● **WORK REQUIRED**
Lines of the listing that contain "menu" need to be copied.

● **RECORD SET**
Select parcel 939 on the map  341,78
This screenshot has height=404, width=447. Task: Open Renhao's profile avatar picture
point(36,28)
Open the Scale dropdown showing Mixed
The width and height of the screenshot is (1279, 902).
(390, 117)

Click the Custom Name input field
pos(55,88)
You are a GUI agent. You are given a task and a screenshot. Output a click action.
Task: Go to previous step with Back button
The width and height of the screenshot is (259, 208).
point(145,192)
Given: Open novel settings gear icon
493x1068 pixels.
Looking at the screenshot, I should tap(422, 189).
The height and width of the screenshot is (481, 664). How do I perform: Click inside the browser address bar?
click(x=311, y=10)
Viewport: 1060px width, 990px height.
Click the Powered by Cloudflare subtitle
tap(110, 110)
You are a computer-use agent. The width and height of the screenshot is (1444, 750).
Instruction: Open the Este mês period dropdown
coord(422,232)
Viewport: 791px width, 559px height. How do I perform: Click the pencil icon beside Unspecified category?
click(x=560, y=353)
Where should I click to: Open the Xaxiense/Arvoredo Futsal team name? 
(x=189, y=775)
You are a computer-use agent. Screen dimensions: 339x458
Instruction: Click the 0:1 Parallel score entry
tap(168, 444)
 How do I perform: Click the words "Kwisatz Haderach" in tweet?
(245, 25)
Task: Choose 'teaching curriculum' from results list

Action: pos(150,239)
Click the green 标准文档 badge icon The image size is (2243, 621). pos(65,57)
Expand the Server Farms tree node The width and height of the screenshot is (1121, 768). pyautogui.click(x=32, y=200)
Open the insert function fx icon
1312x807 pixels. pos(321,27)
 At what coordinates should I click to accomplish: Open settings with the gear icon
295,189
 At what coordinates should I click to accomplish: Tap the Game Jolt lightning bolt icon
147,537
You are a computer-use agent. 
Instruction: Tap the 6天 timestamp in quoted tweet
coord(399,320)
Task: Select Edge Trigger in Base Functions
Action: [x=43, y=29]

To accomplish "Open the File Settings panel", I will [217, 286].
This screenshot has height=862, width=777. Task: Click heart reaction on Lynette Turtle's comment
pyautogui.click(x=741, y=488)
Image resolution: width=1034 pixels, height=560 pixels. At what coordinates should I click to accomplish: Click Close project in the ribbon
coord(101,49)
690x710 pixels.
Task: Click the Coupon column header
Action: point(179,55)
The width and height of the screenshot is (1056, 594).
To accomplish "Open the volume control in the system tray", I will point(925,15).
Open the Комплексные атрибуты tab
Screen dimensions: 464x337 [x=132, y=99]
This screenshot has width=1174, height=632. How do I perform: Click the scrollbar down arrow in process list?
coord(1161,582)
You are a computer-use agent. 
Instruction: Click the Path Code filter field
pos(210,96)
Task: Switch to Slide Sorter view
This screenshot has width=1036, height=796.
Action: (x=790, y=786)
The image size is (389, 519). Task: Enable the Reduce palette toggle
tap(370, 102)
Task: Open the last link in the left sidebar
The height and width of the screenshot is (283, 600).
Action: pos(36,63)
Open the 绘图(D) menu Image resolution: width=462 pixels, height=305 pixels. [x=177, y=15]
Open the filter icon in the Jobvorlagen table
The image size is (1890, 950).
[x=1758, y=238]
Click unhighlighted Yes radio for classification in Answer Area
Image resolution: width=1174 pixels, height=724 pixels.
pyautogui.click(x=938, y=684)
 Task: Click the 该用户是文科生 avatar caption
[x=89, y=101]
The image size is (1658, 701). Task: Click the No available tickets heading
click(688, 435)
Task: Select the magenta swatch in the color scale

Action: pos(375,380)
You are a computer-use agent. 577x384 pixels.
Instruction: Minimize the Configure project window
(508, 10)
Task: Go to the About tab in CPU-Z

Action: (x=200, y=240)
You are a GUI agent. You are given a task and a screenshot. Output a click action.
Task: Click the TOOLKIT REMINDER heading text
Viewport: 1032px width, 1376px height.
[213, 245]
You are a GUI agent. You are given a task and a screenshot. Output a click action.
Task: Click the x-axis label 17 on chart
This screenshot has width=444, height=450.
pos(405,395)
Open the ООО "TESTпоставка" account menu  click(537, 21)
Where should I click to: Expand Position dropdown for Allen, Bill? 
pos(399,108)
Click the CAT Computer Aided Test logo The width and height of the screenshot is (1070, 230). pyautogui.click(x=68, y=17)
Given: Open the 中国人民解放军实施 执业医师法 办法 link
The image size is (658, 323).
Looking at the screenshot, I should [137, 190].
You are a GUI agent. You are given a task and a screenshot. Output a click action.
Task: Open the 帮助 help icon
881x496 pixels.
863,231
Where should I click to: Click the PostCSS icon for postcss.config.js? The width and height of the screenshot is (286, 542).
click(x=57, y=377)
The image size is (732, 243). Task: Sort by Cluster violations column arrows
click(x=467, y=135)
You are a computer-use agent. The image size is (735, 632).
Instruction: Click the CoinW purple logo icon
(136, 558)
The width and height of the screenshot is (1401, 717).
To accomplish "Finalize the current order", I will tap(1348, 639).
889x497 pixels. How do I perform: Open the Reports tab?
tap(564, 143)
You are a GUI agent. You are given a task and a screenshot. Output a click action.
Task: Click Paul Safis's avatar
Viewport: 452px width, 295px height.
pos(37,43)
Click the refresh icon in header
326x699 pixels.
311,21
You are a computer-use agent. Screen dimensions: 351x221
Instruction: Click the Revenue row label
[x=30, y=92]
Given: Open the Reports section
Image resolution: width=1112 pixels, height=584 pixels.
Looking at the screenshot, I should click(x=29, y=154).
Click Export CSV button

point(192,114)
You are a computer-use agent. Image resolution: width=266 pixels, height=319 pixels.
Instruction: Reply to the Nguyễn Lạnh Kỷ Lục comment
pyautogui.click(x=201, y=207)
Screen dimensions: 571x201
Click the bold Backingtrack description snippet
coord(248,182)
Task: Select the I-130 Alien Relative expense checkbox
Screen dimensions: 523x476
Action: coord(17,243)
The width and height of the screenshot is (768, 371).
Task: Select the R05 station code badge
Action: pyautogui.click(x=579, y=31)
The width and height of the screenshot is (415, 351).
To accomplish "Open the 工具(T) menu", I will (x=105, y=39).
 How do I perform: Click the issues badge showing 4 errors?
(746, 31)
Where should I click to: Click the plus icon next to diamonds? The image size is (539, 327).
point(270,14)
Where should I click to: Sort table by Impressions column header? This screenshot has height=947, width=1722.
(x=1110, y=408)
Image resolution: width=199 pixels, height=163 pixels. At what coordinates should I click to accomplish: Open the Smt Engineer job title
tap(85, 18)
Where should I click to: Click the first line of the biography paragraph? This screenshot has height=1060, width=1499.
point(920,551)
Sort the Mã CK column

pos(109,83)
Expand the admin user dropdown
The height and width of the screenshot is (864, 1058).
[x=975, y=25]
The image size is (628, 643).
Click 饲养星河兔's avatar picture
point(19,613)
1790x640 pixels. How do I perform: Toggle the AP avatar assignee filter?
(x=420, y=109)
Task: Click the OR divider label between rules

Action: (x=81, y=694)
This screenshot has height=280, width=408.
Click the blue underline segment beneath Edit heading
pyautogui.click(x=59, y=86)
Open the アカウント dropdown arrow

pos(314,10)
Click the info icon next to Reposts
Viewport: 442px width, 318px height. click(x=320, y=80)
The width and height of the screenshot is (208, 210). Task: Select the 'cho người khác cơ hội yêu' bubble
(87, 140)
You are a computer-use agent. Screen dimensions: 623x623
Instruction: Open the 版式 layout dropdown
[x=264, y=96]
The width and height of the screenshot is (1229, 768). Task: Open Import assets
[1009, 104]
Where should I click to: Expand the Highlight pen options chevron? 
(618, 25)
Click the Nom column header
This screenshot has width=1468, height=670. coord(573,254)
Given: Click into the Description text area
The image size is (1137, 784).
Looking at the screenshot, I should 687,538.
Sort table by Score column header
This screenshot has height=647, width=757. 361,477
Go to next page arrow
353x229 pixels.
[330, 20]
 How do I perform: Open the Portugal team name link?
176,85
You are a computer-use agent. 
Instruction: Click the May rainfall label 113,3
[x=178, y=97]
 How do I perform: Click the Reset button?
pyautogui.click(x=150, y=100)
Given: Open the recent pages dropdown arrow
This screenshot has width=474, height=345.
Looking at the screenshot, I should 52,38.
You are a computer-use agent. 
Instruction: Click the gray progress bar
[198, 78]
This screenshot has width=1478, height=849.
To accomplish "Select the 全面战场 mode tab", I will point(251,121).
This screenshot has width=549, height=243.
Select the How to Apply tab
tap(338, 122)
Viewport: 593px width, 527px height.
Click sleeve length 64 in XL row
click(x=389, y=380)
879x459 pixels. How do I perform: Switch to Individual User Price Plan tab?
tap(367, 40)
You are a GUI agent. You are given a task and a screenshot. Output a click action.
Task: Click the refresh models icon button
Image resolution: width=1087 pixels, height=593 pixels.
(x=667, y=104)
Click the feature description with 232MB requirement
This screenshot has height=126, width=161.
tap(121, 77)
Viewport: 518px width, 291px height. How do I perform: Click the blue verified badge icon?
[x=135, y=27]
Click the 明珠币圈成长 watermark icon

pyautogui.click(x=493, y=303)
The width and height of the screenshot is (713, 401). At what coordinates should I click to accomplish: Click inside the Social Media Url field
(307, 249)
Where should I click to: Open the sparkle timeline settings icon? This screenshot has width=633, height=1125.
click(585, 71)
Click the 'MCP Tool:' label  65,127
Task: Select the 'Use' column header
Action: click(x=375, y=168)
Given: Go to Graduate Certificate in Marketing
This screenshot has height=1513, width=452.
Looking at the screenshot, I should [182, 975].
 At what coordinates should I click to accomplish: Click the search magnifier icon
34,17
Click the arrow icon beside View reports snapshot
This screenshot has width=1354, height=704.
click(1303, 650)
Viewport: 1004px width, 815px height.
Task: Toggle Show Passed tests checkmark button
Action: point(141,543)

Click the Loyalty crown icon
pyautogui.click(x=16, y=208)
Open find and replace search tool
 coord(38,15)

● **YOUR SOLUTION**
Open the 绘图(D) menu Image resolution: width=462 pixels, height=305 pixels. [x=177, y=15]
Open the ООО "TESTпоставка" account menu  click(537, 21)
To accomplish "Open the 工具(T) menu", I will (x=105, y=39).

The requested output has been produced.